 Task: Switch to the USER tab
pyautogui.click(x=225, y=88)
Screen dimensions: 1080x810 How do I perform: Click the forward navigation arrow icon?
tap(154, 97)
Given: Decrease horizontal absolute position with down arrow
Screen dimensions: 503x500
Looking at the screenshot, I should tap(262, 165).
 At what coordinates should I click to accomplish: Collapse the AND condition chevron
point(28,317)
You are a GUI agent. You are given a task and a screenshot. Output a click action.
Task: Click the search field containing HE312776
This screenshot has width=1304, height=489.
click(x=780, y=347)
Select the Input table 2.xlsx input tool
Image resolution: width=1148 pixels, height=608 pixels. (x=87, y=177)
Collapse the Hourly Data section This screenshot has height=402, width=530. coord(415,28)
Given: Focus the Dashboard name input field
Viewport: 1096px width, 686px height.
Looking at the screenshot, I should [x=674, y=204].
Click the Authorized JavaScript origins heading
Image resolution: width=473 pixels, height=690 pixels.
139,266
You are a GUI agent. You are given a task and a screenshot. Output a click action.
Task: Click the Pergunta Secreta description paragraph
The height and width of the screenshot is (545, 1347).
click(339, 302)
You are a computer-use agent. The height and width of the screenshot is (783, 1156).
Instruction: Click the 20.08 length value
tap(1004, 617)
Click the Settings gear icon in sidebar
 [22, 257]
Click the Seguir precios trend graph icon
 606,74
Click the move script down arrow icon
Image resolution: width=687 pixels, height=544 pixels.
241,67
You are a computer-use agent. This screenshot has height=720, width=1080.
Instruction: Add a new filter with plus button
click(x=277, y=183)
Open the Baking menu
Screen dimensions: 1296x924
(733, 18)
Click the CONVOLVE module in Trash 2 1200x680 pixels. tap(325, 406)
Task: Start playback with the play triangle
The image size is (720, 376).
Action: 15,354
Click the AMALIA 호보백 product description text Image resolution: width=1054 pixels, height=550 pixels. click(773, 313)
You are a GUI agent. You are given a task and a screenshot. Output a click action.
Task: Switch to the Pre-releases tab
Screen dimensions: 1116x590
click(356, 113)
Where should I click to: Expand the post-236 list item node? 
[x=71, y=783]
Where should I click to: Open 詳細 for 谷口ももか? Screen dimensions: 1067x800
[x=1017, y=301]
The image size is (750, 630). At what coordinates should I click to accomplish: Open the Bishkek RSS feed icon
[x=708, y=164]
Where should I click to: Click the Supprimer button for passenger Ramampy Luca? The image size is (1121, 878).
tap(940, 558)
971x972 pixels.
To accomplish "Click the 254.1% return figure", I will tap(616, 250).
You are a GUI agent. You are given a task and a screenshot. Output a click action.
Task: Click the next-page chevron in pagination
***
WHAT TO DO - Among the entries above, the lines between the ones containing "The height and width of the screenshot is (545, 1347)." and "You are a computer-use agent. This", inclusive, are to be transcribed exactly. No other line is to be given.

RESPONSE AREA -
The height and width of the screenshot is (545, 1347).
click(339, 302)
You are a computer-use agent. The height and width of the screenshot is (783, 1156).
Instruction: Click the 20.08 length value
tap(1004, 617)
Click the Settings gear icon in sidebar
 [22, 257]
Click the Seguir precios trend graph icon
 606,74
Click the move script down arrow icon
Image resolution: width=687 pixels, height=544 pixels.
241,67
You are a computer-use agent. This screenshot has height=720, width=1080.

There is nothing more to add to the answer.